# DATASET RECORDS start

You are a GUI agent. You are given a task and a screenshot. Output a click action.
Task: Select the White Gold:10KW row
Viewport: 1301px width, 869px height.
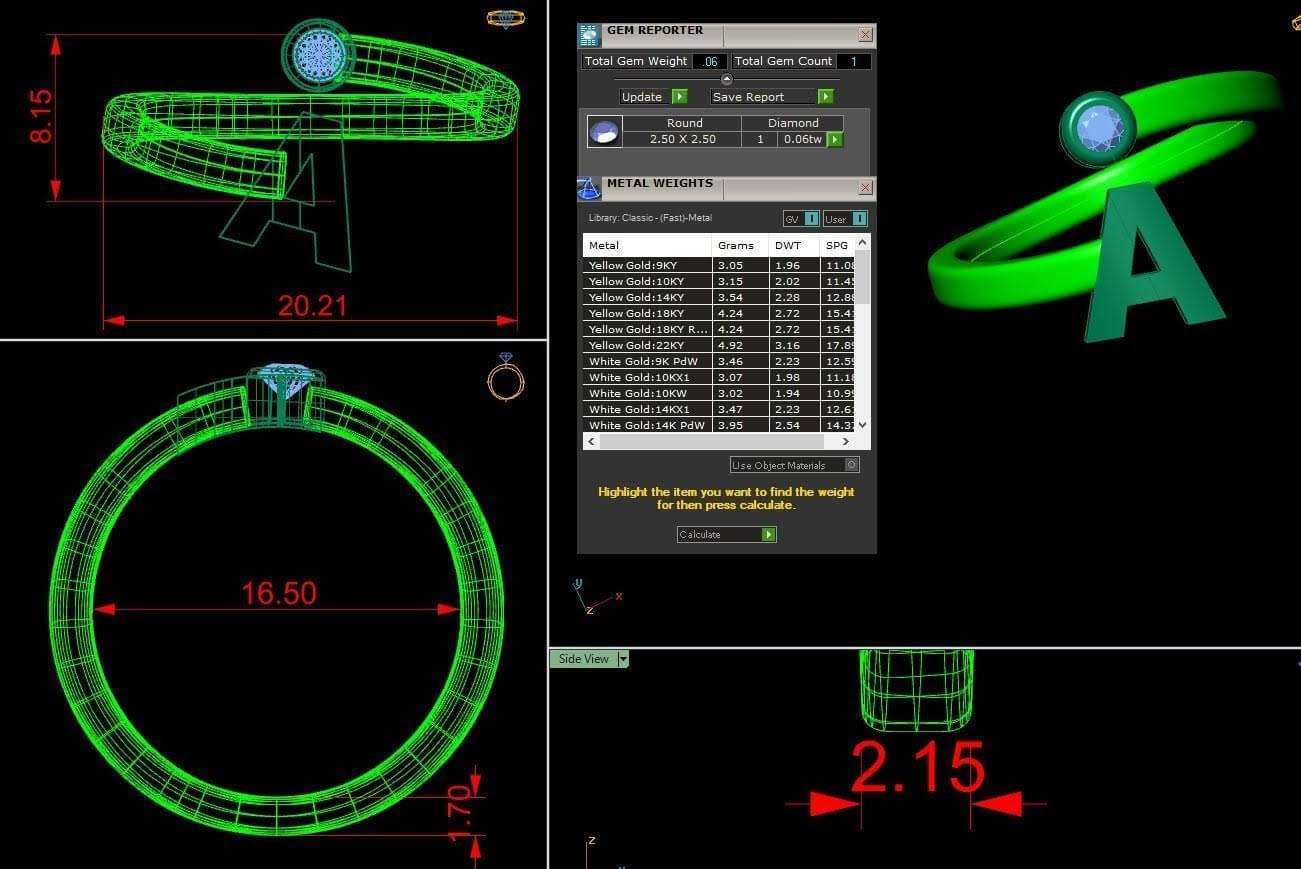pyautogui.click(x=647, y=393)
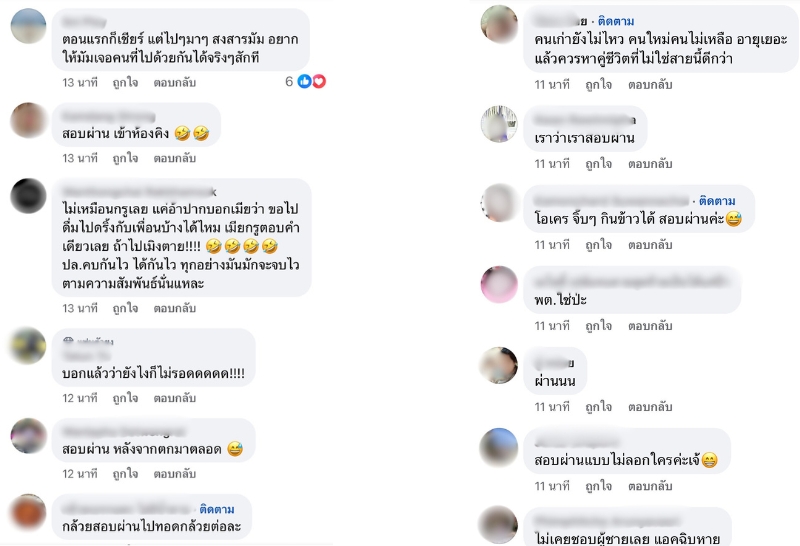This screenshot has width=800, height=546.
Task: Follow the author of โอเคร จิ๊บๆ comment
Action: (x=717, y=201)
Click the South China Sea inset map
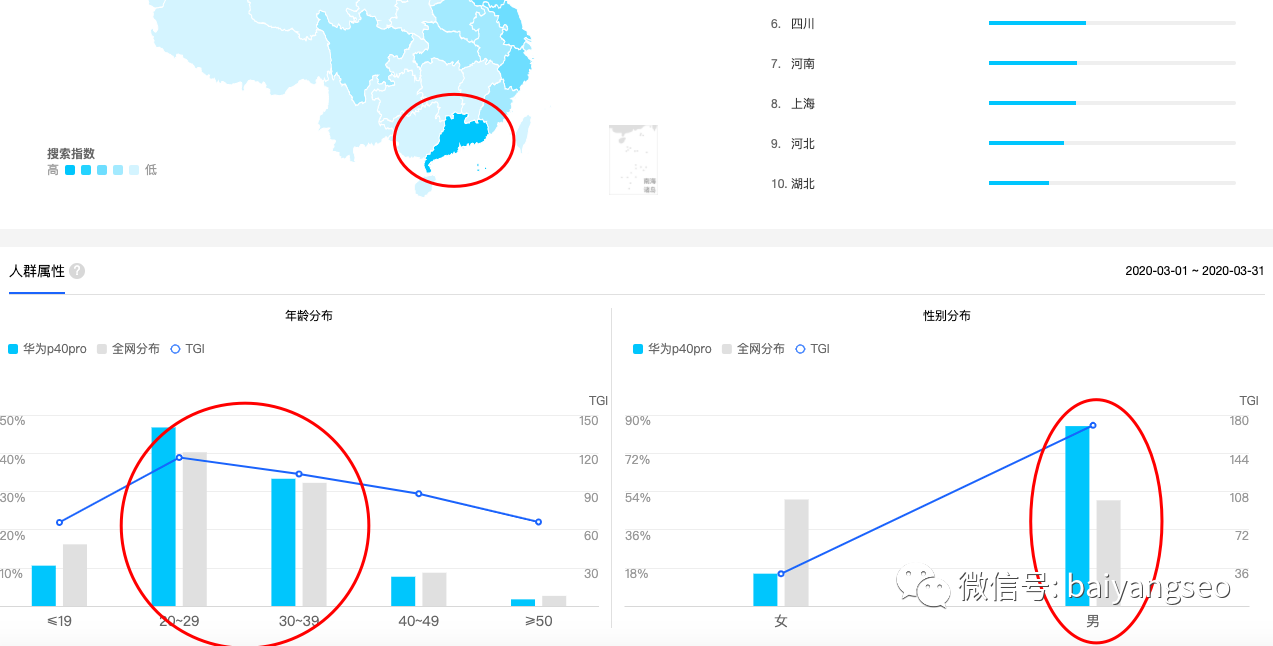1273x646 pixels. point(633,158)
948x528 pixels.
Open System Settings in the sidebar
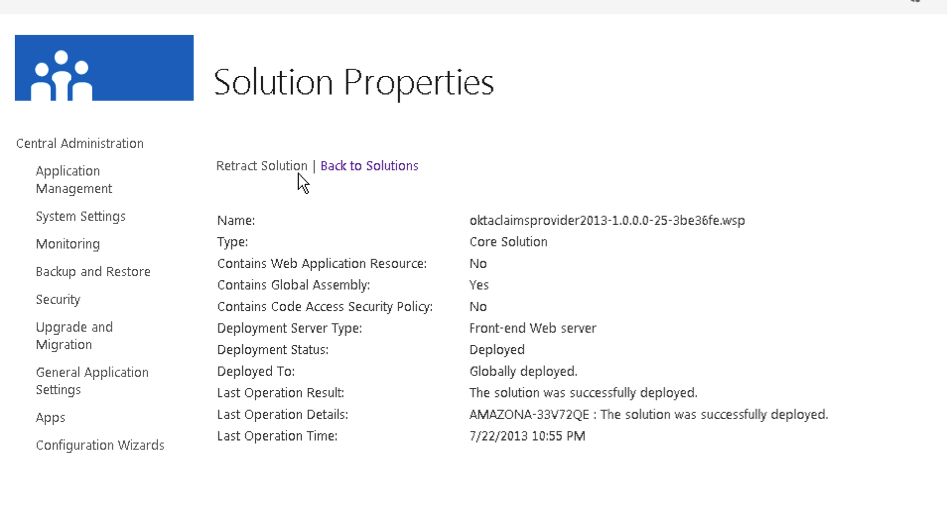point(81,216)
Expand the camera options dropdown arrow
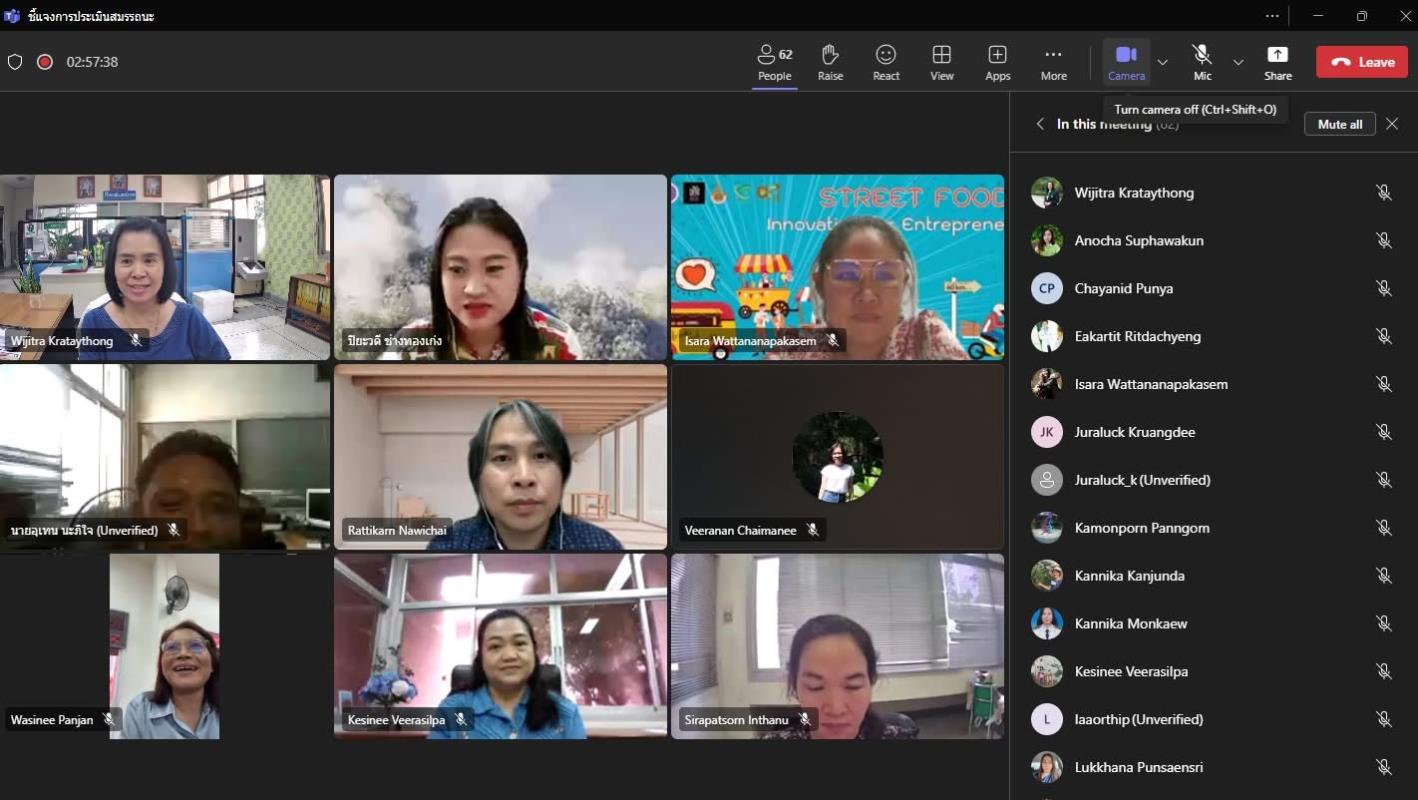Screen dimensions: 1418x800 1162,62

# DATASET RECORDS end

Reproduce all of the data above word for word, leaving out the pictures.

You are a GUI agent. You are given a task and a screenshot. Output a click action.
Task: Select the White Gold:10KW row
Viewport: 1301px width, 869px height.
pyautogui.click(x=647, y=393)
This screenshot has width=800, height=546.
Task: Follow the author of โอเคร จิ๊บๆ comment
Action: (x=717, y=201)
Click the South China Sea inset map
1273x646 pixels. point(633,158)
948x528 pixels.
Open System Settings in the sidebar
point(81,216)
Expand the camera options dropdown arrow
Screen dimensions: 1418x800 1162,62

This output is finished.